*Task instructions:* Consider the records below. How many of their lines include the word "computer"? State the number and nothing else.

*Source records:*
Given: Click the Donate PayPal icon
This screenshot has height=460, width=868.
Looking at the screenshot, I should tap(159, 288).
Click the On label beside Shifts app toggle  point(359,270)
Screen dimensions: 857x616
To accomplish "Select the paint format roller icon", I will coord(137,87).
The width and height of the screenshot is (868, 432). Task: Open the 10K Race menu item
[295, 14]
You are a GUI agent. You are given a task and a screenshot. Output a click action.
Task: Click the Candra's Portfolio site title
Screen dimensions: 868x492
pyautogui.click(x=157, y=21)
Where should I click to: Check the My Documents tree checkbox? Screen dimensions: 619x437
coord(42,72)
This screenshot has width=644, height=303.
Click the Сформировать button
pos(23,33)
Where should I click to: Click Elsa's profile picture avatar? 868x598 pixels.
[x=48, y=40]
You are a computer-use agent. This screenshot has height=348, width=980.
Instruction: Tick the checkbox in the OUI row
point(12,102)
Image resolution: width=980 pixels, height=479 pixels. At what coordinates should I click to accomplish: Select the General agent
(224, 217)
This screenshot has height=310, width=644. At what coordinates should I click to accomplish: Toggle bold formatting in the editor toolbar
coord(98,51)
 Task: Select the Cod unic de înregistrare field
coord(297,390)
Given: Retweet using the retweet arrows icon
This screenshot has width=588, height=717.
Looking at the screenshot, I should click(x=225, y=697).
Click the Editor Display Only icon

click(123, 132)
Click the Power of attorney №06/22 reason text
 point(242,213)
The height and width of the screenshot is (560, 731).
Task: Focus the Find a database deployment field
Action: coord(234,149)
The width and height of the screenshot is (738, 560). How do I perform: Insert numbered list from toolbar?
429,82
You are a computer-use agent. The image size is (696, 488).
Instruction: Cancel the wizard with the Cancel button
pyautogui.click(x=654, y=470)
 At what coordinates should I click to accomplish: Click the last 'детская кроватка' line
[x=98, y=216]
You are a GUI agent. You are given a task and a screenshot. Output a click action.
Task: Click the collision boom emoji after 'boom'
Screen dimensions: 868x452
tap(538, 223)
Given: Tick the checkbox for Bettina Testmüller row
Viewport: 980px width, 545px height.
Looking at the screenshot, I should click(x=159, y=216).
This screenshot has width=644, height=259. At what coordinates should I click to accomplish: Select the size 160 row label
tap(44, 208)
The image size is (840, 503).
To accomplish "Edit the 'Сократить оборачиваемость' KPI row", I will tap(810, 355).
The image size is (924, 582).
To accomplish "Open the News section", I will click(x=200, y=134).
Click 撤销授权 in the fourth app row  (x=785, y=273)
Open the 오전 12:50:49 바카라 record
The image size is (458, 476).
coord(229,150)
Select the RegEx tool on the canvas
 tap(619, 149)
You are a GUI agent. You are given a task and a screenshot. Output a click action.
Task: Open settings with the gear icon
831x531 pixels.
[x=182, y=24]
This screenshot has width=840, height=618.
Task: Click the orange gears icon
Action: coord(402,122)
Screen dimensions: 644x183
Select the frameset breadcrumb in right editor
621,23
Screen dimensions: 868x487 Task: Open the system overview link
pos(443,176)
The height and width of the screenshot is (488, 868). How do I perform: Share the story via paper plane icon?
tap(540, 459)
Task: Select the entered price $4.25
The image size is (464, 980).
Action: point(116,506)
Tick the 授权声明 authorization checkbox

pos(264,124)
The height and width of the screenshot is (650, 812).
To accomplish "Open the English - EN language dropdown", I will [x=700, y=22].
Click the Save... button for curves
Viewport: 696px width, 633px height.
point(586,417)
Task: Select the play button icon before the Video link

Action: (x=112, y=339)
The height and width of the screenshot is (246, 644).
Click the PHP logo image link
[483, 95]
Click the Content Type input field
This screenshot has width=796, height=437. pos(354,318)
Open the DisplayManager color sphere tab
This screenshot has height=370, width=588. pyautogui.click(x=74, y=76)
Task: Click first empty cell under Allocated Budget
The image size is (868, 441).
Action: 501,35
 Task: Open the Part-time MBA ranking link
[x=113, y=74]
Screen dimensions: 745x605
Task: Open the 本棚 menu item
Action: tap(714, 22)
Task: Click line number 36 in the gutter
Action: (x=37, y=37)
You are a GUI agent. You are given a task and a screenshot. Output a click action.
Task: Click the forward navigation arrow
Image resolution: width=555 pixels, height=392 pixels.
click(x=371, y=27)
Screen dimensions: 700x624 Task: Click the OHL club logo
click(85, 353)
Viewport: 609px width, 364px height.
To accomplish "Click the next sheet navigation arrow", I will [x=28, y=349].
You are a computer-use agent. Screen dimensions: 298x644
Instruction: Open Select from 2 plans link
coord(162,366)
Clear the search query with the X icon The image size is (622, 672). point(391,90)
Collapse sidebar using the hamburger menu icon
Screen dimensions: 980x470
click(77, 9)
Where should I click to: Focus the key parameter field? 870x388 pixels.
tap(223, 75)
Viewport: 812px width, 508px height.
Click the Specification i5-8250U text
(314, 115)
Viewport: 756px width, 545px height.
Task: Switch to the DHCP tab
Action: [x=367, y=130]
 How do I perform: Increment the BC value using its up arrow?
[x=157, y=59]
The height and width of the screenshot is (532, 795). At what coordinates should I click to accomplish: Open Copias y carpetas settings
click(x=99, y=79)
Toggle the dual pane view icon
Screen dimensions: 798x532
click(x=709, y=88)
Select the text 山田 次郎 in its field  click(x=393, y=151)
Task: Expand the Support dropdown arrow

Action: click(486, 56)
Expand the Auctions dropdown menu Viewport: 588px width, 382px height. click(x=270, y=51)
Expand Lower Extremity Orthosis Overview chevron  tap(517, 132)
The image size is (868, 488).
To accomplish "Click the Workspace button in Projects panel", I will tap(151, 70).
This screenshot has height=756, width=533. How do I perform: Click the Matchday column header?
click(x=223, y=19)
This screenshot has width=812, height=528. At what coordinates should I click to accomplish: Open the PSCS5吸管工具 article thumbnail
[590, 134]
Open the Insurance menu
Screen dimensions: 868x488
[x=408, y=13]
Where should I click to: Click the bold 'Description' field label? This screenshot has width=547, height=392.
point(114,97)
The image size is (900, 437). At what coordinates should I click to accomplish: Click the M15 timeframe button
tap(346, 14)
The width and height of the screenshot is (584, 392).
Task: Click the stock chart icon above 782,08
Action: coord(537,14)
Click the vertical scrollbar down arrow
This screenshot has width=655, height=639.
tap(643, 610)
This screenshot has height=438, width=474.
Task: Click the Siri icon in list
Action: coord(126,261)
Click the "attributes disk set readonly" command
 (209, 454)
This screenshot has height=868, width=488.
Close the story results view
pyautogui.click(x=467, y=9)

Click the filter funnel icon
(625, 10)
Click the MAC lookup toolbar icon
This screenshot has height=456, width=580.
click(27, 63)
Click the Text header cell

*Reply to the task:* 3